* INSTRUKSI TUGAS 1 *
Kembalikan bagian artikel tentang target pajak, mulai dari "Dalam APBN 2016" hingga "daya beli masyarakat.", tanpa perubahan sedikit pun.

* TEKS YANG DISEDIAKAN *
..........

Kejar Target Pajak, Pemerintah Janji Tak Ganggu Iklim Usaha

Dalam APBN 2016 target penerimaan negara dari pajak mencapai Rp 1.546,7 triliun, turun Rp 19,1 triliun dari Rancangan APBN 2016‎.

oleh Pebrianto Eko Wicaksono diperbarui 03 Nov 2015, 21:38 WIB
Diterbitkan 03 Nov 2015, 21:38 WIB
Ilustrasi Pajak
Ilustrasi Pajak (Liputan6.com/Andri Wiranuari)

Liputan6.com, Jakarta - Pemerintah berkomitmen untuk tidak akan mengganggu iklim usaha dan daya beli masyarakat dalam menetapkan target pajak yang tercantum dalam Anggaran Pendapatan Belanja Negara (APBN) 2016.

Menteri Keuangan, Bambang Brodjonegoro mengatakan, untuk mencapai target pajak, pemerintah akan melakukan optimalisasi dengan fokus pemeriksaan, pemanfaatan teknologi informatika dan penegakan hukum. Langkah tersebut dipercaya tidak akan menggangu iklim usaha dan daya beli masyarakat.

..........

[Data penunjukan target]
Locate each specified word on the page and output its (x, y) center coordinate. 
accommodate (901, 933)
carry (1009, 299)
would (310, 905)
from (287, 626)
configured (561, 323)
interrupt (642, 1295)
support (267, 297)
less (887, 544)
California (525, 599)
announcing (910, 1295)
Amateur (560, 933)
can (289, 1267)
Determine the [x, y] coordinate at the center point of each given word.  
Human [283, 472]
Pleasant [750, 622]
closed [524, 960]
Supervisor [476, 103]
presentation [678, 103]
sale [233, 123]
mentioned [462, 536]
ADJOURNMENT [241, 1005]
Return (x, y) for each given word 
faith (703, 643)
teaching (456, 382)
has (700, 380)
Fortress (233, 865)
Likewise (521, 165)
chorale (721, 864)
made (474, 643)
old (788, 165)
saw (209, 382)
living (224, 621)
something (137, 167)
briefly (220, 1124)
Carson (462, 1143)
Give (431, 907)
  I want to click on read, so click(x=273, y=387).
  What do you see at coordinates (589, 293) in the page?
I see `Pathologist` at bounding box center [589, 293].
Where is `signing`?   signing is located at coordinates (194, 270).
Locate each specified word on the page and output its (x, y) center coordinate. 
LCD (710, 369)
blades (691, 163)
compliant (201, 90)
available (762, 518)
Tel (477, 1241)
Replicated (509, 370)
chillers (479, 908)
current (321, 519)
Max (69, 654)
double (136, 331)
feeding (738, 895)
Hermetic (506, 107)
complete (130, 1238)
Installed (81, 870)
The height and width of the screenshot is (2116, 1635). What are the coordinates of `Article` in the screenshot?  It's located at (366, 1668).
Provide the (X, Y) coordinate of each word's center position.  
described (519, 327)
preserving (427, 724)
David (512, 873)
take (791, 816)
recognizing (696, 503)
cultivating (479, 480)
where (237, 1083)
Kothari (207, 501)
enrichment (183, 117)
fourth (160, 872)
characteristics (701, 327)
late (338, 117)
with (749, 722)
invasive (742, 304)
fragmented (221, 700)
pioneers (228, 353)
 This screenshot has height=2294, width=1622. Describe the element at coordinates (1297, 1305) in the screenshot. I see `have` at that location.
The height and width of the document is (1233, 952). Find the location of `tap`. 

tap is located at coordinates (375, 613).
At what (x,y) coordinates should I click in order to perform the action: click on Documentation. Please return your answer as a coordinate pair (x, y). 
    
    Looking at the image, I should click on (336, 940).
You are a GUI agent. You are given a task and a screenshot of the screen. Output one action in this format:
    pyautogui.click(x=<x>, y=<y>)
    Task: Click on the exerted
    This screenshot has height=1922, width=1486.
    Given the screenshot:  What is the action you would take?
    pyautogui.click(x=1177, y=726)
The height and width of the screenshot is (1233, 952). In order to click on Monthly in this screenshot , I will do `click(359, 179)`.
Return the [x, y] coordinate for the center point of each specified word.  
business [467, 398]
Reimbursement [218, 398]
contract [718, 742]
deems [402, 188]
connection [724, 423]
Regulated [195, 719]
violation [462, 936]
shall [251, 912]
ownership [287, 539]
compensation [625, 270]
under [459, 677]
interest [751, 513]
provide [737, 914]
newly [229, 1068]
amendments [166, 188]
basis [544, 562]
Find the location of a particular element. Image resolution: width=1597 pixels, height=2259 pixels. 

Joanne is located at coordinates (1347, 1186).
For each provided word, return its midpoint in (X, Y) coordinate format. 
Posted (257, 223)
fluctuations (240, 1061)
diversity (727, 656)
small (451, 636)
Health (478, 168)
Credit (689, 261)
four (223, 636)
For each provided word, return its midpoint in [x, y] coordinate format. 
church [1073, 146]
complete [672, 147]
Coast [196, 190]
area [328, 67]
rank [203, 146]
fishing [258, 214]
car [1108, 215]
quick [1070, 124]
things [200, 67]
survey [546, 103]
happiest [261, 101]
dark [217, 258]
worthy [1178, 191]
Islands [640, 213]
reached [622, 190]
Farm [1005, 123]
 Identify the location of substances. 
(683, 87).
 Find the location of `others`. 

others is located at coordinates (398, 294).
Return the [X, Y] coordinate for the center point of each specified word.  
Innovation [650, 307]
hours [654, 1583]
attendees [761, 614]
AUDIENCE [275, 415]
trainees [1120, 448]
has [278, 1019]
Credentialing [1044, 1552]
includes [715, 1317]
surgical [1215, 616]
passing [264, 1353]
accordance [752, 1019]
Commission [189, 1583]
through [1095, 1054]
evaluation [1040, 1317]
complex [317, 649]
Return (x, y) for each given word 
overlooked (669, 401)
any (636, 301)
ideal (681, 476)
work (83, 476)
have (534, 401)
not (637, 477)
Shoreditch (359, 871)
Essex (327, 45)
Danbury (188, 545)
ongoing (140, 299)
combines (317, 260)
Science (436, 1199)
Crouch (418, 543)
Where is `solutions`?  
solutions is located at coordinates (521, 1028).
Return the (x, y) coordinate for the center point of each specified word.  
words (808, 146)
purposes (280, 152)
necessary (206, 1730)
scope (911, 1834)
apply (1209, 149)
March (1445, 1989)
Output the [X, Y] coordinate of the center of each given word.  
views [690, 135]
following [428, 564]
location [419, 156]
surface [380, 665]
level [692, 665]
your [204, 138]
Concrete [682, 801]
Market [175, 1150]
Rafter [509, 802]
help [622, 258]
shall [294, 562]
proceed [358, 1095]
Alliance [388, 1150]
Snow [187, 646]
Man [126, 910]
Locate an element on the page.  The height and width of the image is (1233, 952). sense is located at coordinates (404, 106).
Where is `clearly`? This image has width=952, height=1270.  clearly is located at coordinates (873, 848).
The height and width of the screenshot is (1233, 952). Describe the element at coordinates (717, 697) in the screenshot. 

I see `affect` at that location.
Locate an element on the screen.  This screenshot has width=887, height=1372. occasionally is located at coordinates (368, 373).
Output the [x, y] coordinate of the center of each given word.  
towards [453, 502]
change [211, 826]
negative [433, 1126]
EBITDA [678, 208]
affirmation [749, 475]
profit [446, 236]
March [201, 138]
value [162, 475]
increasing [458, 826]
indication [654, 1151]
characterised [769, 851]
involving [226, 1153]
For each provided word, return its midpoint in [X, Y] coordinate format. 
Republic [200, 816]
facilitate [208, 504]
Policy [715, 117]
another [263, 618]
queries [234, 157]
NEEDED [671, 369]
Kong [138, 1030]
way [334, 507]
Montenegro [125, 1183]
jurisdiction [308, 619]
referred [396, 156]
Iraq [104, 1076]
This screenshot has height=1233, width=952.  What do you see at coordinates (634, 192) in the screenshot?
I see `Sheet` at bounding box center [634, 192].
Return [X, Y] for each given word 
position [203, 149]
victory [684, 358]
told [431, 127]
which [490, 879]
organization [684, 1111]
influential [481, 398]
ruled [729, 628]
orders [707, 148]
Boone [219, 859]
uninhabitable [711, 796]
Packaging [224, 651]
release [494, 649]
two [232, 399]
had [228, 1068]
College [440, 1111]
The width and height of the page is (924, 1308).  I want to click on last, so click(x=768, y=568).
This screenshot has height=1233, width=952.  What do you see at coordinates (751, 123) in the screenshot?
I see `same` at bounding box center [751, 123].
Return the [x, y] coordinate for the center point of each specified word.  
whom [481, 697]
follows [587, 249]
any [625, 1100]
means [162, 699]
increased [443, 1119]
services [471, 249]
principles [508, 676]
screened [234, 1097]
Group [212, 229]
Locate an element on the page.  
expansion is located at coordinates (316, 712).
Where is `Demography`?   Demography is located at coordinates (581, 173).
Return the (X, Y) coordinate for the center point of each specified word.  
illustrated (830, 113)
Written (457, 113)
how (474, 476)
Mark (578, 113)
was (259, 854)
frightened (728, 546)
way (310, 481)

..........

* INSTRUKSI TUGAS 2 *
Ubah baris-baris entri dari baris yang memuat "complete (130, 1238)" sampai baris yang memuat "Looking at the" dengan mengganti "center position" menjadi "midpoint" dan membiarkan bagian lainnya tetap sama. Sajikan hanya baris-baris tersebut.

* HASIL LATIHAN 1 *
Dalam APBN 2016 target penerimaan negara dari pajak mencapai Rp 1.546,7 triliun, turun Rp 19,1 triliun dari Rancangan APBN 2016‎.

oleh Pebrianto Eko Wicaksono diperbarui 03 Nov 2015, 21:38 WIB
Diterbitkan 03 Nov 2015, 21:38 WIB
Ilustrasi Pajak
Ilustrasi Pajak (Liputan6.com/Andri Wiranuari)

Liputan6.com, Jakarta - Pemerintah berkomitmen untuk tidak akan mengganggu iklim usaha dan daya beli masyarakat dalam menetapkan target pajak yang tercantum dalam Anggaran Pendapatan Belanja Negara (APBN) 2016.

Menteri Keuangan, Bambang Brodjonegoro mengatakan, untuk mencapai target pajak, pemerintah akan melakukan optimalisasi dengan fokus pemeriksaan, pemanfaatan teknologi informatika dan penegakan hukum. Langkah tersebut dipercaya tidak akan menggangu iklim usaha dan daya beli masyarakat.

* HASIL LATIHAN 2 *
complete (130, 1238)
Installed (81, 870)
The height and width of the screenshot is (2116, 1635). What are the coordinates of `Article` in the screenshot?  It's located at (366, 1668).
Provide the (X, Y) coordinate of each word's midpoint.  
described (519, 327)
preserving (427, 724)
David (512, 873)
take (791, 816)
recognizing (696, 503)
cultivating (479, 480)
where (237, 1083)
Kothari (207, 501)
enrichment (183, 117)
fourth (160, 872)
characteristics (701, 327)
late (338, 117)
with (749, 722)
invasive (742, 304)
fragmented (221, 700)
pioneers (228, 353)
 This screenshot has height=2294, width=1622. Describe the element at coordinates (1297, 1305) in the screenshot. I see `have` at that location.
The height and width of the document is (1233, 952). Find the location of `tap`. 

tap is located at coordinates (375, 613).
At what (x,y) coordinates should I click in order to perform the action: click on Documentation. Please return your answer as a coordinate pair (x, y). 
    
    Looking at the image, I should click on (336, 940).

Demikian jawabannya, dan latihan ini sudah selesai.